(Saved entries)
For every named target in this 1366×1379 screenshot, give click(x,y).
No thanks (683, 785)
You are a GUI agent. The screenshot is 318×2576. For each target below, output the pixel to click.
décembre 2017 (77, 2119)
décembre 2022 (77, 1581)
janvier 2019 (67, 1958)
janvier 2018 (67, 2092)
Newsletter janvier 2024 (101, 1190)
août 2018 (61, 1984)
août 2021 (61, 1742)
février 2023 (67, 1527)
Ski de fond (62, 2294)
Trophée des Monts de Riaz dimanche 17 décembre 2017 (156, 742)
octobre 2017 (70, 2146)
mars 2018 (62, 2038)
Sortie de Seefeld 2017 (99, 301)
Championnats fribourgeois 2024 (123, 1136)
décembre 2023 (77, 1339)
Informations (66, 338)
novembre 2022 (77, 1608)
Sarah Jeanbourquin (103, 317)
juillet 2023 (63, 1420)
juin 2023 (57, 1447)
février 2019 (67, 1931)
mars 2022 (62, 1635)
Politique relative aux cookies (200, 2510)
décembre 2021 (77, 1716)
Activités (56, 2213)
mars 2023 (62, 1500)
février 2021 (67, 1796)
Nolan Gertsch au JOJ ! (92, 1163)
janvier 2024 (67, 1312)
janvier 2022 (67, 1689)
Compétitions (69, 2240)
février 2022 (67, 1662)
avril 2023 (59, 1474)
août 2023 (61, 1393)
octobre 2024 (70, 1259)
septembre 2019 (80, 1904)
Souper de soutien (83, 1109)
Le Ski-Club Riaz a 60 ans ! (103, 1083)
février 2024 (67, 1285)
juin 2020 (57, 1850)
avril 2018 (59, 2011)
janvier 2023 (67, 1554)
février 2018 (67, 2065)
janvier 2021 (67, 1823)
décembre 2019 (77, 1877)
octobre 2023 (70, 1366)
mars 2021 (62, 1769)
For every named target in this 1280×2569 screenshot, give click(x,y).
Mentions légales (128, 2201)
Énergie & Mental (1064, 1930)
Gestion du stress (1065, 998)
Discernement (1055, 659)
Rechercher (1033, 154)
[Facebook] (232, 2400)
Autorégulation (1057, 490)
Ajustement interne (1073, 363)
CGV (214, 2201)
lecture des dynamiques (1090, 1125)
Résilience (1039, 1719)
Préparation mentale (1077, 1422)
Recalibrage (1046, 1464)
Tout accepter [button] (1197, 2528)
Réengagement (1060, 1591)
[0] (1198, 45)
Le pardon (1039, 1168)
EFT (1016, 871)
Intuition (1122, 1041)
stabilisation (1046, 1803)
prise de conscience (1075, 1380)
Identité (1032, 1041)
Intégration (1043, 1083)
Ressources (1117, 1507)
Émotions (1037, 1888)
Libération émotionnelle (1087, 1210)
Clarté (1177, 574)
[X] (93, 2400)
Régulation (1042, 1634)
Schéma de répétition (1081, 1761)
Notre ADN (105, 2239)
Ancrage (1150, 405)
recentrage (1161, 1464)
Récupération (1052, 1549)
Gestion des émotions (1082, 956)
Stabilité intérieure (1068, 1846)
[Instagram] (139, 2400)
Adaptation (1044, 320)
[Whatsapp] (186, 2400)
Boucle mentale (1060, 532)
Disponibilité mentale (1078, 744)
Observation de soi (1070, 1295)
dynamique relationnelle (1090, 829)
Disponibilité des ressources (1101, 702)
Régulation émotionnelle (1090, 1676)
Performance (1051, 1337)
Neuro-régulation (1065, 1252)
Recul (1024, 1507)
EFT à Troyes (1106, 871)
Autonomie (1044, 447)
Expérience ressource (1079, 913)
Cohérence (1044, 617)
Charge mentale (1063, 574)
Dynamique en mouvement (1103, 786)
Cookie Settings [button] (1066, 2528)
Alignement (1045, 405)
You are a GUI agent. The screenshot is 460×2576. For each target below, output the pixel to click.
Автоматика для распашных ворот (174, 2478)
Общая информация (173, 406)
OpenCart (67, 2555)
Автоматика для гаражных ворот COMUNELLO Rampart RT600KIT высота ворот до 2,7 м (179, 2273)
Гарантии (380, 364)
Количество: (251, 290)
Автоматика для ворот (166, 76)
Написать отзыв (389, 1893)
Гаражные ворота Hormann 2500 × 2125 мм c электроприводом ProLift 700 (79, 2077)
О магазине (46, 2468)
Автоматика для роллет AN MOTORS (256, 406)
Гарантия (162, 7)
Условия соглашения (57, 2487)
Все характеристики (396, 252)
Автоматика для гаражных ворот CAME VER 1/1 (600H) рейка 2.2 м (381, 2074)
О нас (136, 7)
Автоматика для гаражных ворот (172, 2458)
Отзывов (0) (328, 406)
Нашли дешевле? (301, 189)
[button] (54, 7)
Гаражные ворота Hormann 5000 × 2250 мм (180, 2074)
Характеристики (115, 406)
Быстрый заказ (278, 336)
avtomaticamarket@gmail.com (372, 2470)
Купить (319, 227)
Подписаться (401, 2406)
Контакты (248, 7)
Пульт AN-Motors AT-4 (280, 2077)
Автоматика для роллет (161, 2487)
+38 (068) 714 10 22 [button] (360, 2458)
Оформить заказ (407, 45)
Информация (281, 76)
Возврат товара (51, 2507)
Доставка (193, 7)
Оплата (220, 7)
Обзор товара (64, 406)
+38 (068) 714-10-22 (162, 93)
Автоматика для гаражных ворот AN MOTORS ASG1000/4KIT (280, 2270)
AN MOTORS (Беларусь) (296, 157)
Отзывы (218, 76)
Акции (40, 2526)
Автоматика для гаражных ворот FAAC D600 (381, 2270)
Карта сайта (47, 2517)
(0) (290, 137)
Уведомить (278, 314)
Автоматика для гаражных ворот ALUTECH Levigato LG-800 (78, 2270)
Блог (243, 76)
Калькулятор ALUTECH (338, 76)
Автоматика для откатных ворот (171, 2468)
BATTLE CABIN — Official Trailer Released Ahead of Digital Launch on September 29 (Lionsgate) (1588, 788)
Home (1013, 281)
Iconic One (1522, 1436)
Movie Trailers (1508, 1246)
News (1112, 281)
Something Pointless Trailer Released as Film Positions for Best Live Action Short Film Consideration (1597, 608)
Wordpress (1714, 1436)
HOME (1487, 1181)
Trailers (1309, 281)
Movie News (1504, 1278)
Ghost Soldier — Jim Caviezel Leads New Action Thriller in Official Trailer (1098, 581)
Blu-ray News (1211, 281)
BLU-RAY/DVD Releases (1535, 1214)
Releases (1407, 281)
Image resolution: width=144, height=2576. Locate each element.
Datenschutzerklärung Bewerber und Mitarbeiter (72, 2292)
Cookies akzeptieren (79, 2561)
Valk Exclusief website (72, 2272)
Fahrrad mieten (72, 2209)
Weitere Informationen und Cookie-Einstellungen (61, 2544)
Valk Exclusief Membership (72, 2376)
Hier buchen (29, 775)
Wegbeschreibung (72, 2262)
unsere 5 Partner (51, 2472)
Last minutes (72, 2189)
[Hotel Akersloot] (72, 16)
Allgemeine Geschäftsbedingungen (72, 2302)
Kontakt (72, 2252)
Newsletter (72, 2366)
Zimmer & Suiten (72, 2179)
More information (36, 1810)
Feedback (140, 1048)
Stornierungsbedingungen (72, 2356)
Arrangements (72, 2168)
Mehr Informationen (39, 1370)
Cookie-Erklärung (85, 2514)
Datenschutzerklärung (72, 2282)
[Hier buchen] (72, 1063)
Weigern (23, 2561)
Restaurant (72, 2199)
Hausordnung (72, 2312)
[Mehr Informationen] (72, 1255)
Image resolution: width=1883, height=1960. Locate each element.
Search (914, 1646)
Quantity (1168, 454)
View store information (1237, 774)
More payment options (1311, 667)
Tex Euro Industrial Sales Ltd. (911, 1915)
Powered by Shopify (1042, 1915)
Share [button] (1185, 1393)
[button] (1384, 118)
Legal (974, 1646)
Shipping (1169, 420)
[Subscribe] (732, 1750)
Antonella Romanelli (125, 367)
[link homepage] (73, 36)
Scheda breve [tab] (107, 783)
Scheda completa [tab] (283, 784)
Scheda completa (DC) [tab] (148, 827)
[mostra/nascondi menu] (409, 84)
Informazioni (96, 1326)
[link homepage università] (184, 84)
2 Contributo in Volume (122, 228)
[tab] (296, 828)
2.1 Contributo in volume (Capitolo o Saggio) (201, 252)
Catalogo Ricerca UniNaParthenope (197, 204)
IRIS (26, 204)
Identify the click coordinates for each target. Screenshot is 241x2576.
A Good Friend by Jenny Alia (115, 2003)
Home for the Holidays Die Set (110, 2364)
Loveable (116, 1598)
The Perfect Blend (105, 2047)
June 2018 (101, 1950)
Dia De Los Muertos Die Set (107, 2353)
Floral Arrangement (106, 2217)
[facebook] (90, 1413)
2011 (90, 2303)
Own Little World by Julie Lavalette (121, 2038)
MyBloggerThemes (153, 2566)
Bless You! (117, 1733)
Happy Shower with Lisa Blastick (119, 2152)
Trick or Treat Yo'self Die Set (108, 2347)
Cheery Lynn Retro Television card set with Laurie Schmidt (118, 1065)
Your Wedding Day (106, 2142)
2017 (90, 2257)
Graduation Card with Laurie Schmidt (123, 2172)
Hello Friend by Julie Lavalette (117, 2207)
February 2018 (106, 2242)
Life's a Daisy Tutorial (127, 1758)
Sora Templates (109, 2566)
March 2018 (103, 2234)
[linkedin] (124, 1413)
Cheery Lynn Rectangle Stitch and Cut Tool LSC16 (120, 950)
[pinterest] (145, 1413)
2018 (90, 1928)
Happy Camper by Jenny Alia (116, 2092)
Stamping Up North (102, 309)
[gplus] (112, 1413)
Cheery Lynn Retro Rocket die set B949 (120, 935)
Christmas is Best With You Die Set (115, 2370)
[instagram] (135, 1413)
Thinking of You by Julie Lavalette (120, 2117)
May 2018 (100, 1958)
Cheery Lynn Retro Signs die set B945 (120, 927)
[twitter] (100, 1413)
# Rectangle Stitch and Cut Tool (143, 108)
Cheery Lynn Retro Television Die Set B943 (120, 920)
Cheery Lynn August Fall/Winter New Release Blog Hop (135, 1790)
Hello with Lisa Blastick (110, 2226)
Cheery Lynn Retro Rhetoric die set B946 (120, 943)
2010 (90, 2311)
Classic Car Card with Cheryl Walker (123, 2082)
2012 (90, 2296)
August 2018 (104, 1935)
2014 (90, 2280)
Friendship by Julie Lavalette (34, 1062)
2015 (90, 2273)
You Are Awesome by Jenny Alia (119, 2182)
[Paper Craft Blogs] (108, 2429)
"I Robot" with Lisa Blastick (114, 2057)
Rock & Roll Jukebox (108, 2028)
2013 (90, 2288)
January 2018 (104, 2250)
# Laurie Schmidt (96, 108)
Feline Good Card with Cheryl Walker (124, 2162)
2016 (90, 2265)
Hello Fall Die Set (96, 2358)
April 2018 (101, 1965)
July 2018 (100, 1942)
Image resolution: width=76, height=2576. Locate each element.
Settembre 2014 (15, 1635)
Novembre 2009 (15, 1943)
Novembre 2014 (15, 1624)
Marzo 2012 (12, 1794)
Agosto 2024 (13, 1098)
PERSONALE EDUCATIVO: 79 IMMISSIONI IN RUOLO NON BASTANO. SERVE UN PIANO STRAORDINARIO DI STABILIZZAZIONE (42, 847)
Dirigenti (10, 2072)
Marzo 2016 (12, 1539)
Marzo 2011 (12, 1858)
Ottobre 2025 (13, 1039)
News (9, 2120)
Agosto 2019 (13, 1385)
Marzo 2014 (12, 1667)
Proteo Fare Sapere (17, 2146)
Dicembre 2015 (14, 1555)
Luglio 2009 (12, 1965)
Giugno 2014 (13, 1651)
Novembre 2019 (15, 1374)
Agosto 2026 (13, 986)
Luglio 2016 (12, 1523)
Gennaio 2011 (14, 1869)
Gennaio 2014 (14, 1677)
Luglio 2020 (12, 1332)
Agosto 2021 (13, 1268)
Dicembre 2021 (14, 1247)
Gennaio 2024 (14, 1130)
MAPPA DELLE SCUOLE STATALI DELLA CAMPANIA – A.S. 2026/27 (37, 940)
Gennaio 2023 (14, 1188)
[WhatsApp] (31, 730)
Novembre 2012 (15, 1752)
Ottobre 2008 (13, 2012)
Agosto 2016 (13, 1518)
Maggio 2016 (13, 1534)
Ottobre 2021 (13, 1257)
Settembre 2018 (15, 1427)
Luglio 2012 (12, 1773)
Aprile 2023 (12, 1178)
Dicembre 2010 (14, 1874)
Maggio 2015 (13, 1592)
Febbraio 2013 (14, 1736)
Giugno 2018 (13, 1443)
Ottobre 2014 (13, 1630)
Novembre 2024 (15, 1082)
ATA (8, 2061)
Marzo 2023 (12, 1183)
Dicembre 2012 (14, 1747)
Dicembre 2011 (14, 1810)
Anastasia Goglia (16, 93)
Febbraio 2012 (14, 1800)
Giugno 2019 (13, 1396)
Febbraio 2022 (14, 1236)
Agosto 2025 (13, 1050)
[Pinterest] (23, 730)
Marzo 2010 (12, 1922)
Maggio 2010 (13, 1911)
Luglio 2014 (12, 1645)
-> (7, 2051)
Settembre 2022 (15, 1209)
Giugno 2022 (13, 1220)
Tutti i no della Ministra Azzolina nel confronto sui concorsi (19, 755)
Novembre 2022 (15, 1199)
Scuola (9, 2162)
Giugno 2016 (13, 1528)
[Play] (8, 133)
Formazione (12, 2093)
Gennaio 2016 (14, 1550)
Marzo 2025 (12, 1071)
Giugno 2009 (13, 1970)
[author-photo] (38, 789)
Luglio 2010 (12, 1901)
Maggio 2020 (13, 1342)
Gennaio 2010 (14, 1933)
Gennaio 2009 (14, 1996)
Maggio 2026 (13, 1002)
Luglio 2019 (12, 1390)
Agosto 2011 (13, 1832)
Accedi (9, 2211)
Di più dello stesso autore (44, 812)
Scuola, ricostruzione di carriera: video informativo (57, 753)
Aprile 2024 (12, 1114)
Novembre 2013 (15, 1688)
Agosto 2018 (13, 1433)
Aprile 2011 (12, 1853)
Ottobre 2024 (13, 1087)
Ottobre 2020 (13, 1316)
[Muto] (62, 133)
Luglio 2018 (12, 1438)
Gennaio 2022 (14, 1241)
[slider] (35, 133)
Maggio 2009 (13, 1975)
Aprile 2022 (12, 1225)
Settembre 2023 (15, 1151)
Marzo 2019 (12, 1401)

> Exercise directions: Please make an exact copy of the lines above from the line with "Ancrage (1150, 405)" through the line with "Общая информация (173, 406)", both ends included.

> Written answer:
Ancrage (1150, 405)
recentrage (1161, 1464)
Récupération (1052, 1549)
Gestion des émotions (1082, 956)
Stabilité intérieure (1068, 1846)
[Instagram] (139, 2400)
Adaptation (1044, 320)
[Whatsapp] (186, 2400)
Boucle mentale (1060, 532)
Disponibilité mentale (1078, 744)
Observation de soi (1070, 1295)
dynamique relationnelle (1090, 829)
Disponibilité des ressources (1101, 702)
Régulation émotionnelle (1090, 1676)
Performance (1051, 1337)
Neuro-régulation (1065, 1252)
Recul (1024, 1507)
EFT à Troyes (1106, 871)
Autonomie (1044, 447)
Expérience ressource (1079, 913)
Cohérence (1044, 617)
Charge mentale (1063, 574)
Dynamique en mouvement (1103, 786)
Cookie Settings [button] (1066, 2528)
Alignement (1045, 405)
You are a GUI agent. The screenshot is 460×2576. For each target below, output the pixel to click.
Автоматика для распашных ворот (174, 2478)
Общая информация (173, 406)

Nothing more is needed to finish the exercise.